Process aims to strip ammonia from wastewater
Ruthenium and copper catalyze a more environmentally friendly way to
produce essential chemical

Date:
May 2, 2022
Source:
Rice University
Summary:
Engineers have developed a high-performance nanowire catalyst that
pulls ammonia and solid ammonia (fertilizer) from nitrate, a common
contaminant in industrial wastewater and polluted groundwater.



FULL STORY ==========================================================================
A dash of ruthenium atoms on a mesh of copper nanowires could be one
step toward a revolution in the global ammonia industry that also helps
the environment.


========================================================================== Collaborators at Rice University's George R. Brown School of Engineering, Arizona State University and Pacific Northwest National Laboratory
developed the high-performance catalyst that can, with near 100%
efficiency, pull ammonia and solid ammonia -- aka fertilizer -- from
low levels of nitrates that are widespread in industrial wastewater and polluted groundwater.

A study led by Rice chemical and biomolecular engineer Haotian Wang
shows the process converts nitrate levels of 2,000 parts per million
into ammonia, followed by an efficient gas stripping process for ammonia product collection.

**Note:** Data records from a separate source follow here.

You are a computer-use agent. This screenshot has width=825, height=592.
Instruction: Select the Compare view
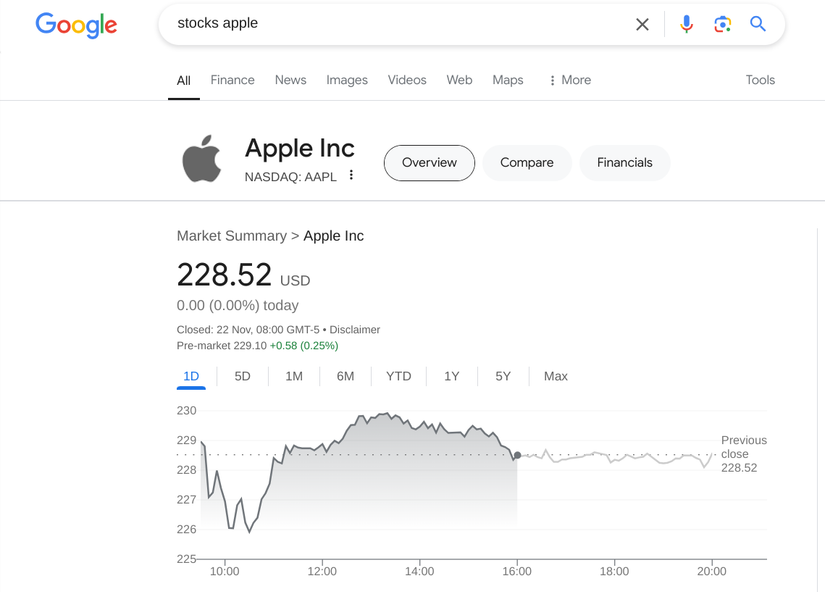(526, 162)
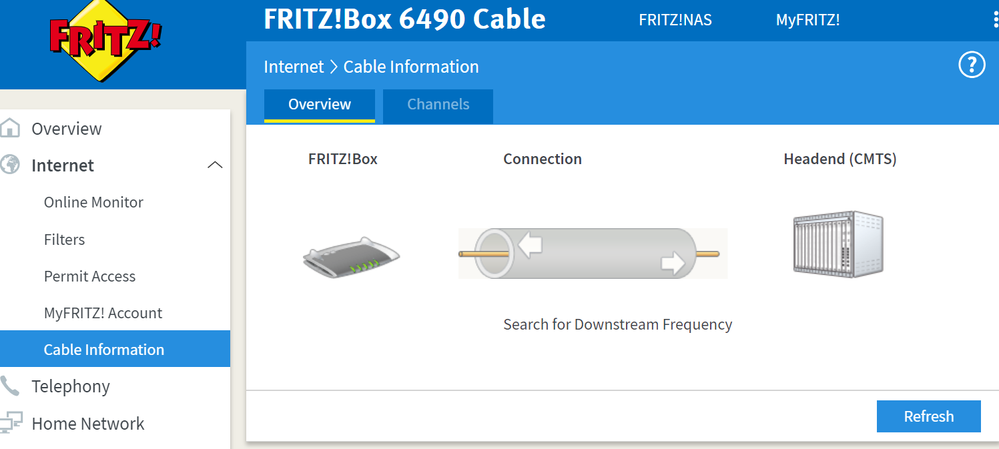This screenshot has width=999, height=449.
Task: Click the Overview house icon in sidebar
Action: click(11, 128)
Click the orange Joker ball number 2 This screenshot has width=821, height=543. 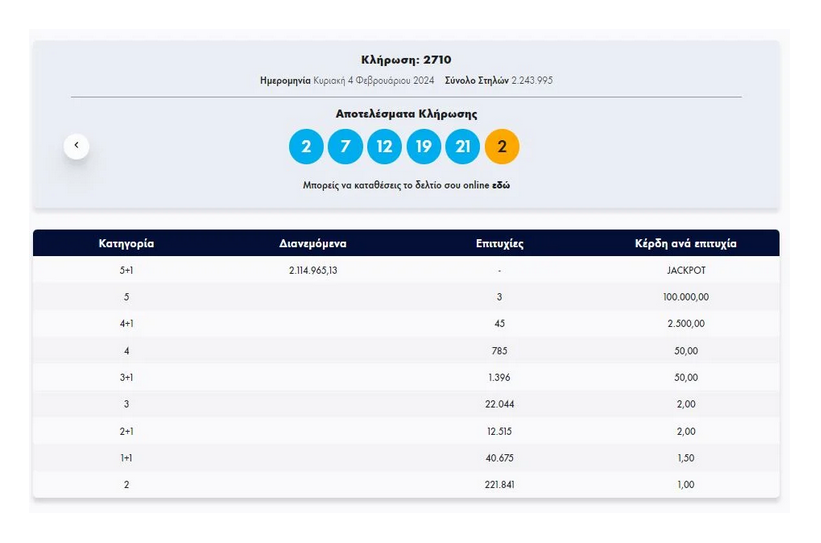502,147
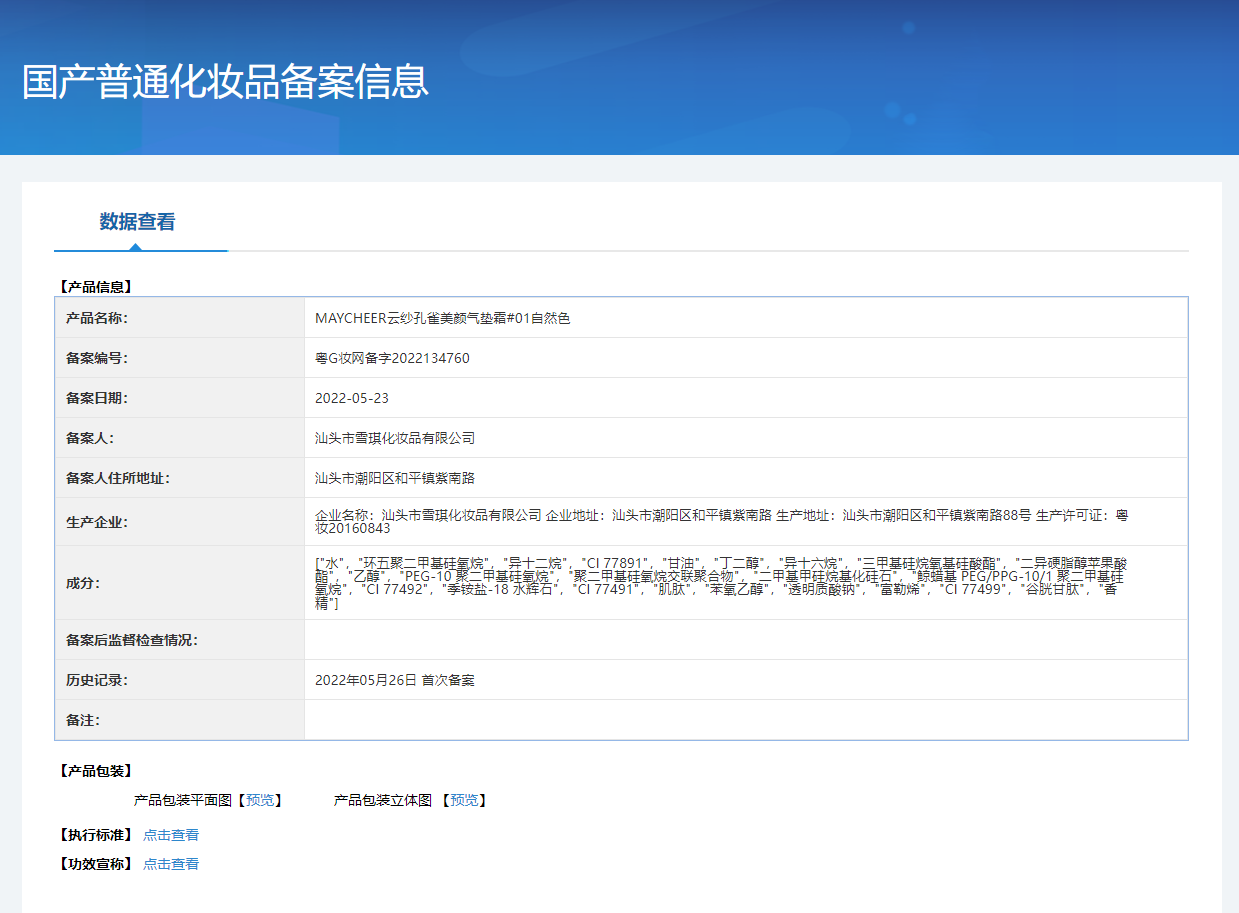Click the 【产品信息】 section heading

tap(93, 285)
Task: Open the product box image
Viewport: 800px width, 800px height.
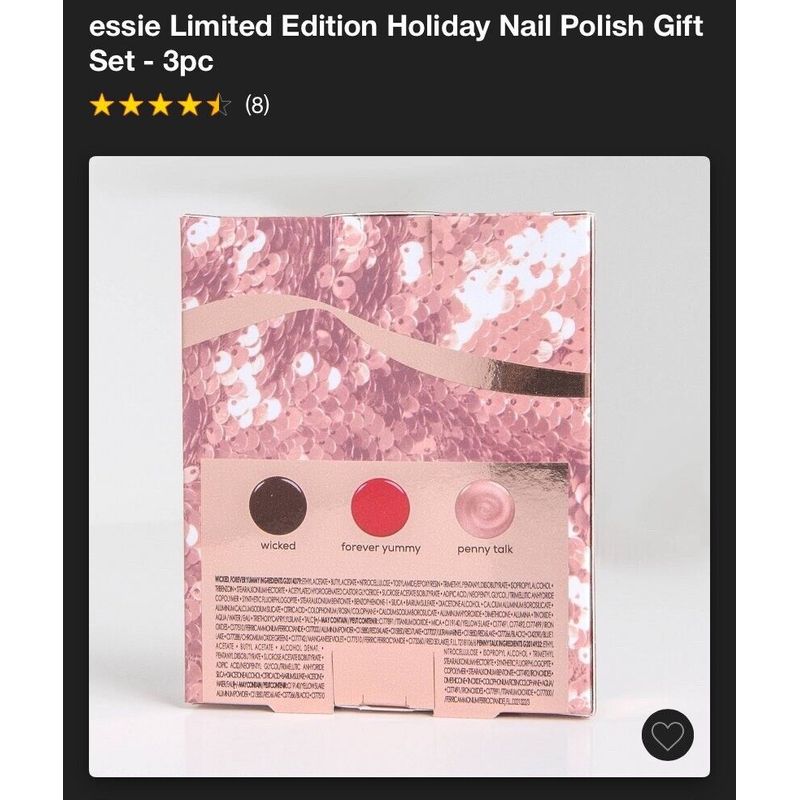Action: (399, 466)
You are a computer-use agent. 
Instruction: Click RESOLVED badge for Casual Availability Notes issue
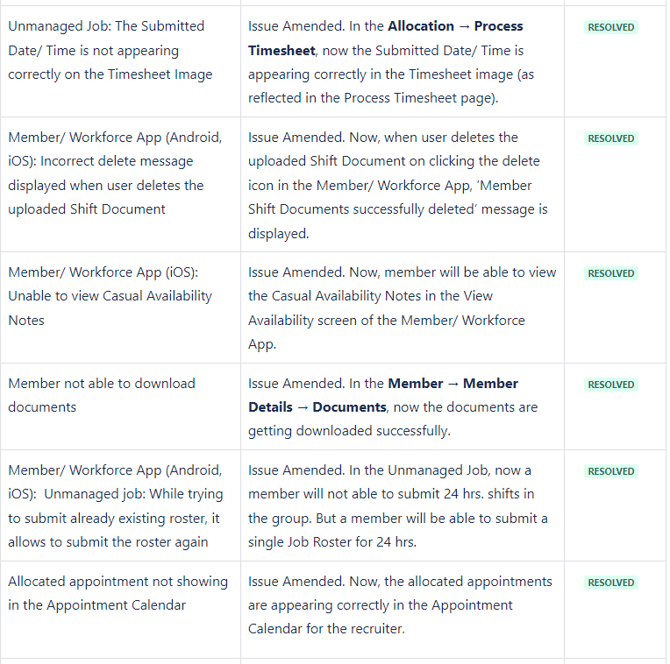tap(611, 273)
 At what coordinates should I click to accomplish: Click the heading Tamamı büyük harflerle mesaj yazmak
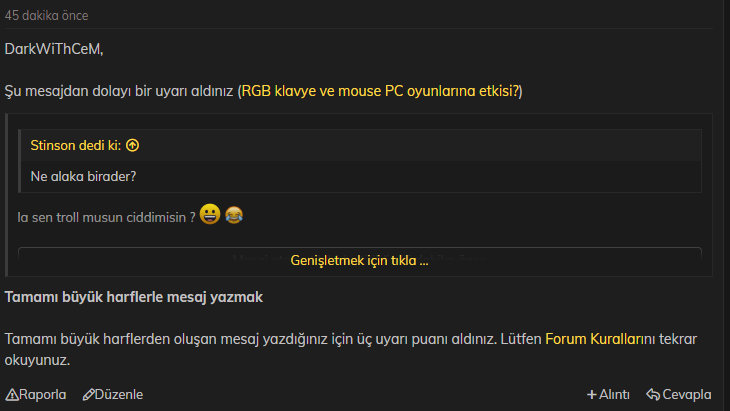pos(134,297)
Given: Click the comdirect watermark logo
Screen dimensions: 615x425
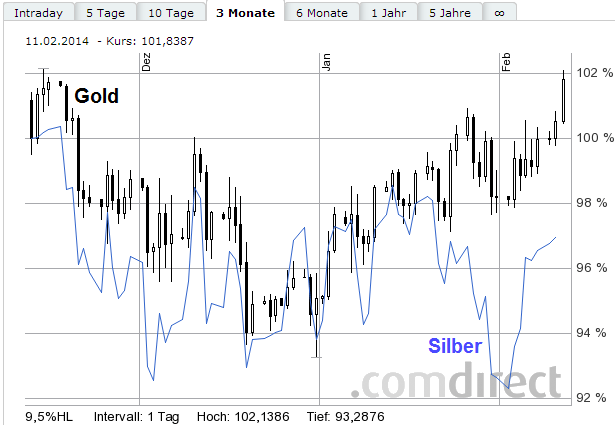Looking at the screenshot, I should [x=461, y=382].
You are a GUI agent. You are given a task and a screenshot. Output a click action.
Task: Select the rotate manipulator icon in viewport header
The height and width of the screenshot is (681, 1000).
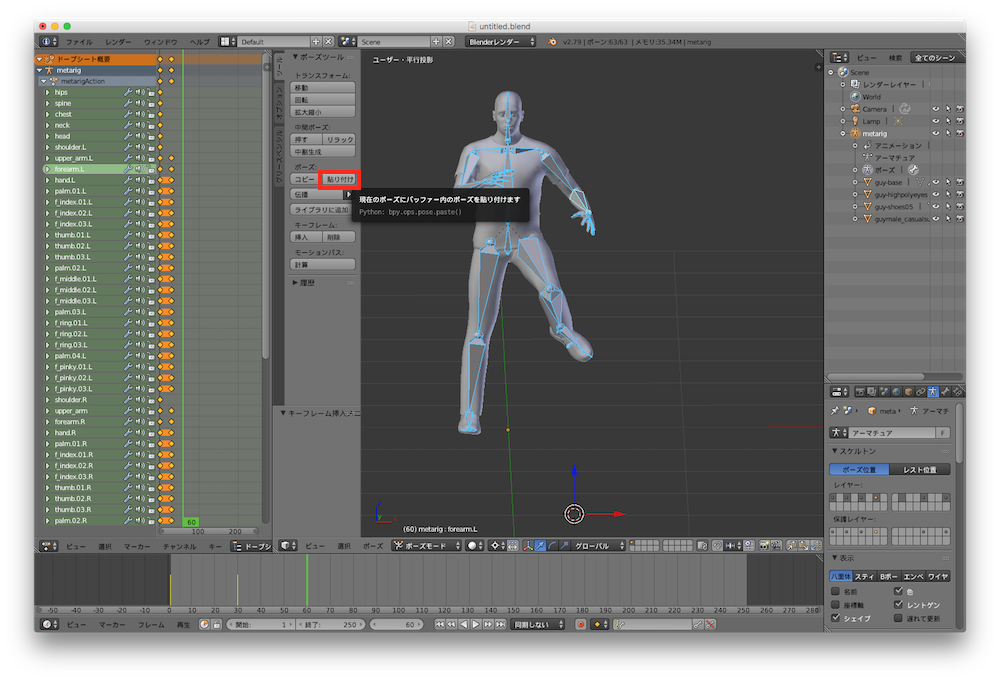point(550,545)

The remaining nitrogen contents after these treatments can be brought
down to "drinkable" levels as defined by the World Health Organization.

"We fulfilled a complete water denitrification process," said graduate
student Feng-Yang Chen. "With further water treatment on other
contaminants, we can potentially turn industrial wastewater back to
drinking water." Chen is one of three lead authors of the paper that
appears in Nature Nanotechnology.

The study shows a promising alternative toward efficient processes for
an industry that depends upon an energy-intensive process to produce
more than 170 million tons of ammonia per year.



==========================================================================
The researchers knew from previous studies that ruthenium atoms are
champs at catalyzing nitrate-rich wastewater. Their twist was combining
it with copper that suppresses the hydrogen evolution reaction, a way to produce hydrogen from water that in this case is an unwanted side effect.

"We knew that ruthenium was a good metal candidate for nitrate reduction,
but we also knew there was a big problem, that it could easily have a
competing reaction, which is hydrogen evolution," Chen said. "When we
applied current, a lot of the electrons would just go to hydrogen, not the product we want." "We borrowed a concept from other fields like carbon
dioxide reduction, which uses copper to suppress hydrogen evolution,"
added Wang. "Then we had to find a way to organically combine ruthenium
and copper. It turns out that dispersing single ruthenium atoms into
the copper matrix works the best." The team used density functional
theory calculations to explain why ruthenium atoms make the chemical
path that connects nitrate and ammonia easier to cross, according to co-corresponding author Christopher Muhich, an assistant professor of
chemical engineering at Arizona State.

"When there is only ruthenium, the water gets in the way," Muhich
said. "When there is only copper, there isn't enough water to provide
hydrogen atoms. But on the single ruthenium sites water doesn't compete as well, providing just enough hydrogen without taking up spots for nitrate
to react." The process works at room temperature and under ambient
pressure, and at what the researchers called an "industrial-relevant"
nitrate reduction current of 1 amp per square centimeter, the amount of electricity needed to maximize catalysis rate. That should make it easy
to scale up, Chen said.



==========================================================================
"I think this has big potential, but it's been ignored because it's been
hard for previous studies to reach such a good current density while
still maintaining good product selectivity, especially under low nitrate concentrations," he said. "But now we're demonstrating just that. I'm
confident we'll have opportunities to push this process for industrial applications, especially because it doesn't require big infrastructure."
A prime benefit of the process is the reduction of carbon dioxide
emissions from traditional industrial production of ammonia. These are
not insignificant, amounting to 1.4% of the world's annual emissions,
the researchers noted.

"While we understood that converting nitrate wastes to ammonia may not
be able to fully replace the existing ammonia industry in the short
term, we believe this process could make significant contributions to decentralized ammonia production, especially in places with high nitrate sources," Wang said.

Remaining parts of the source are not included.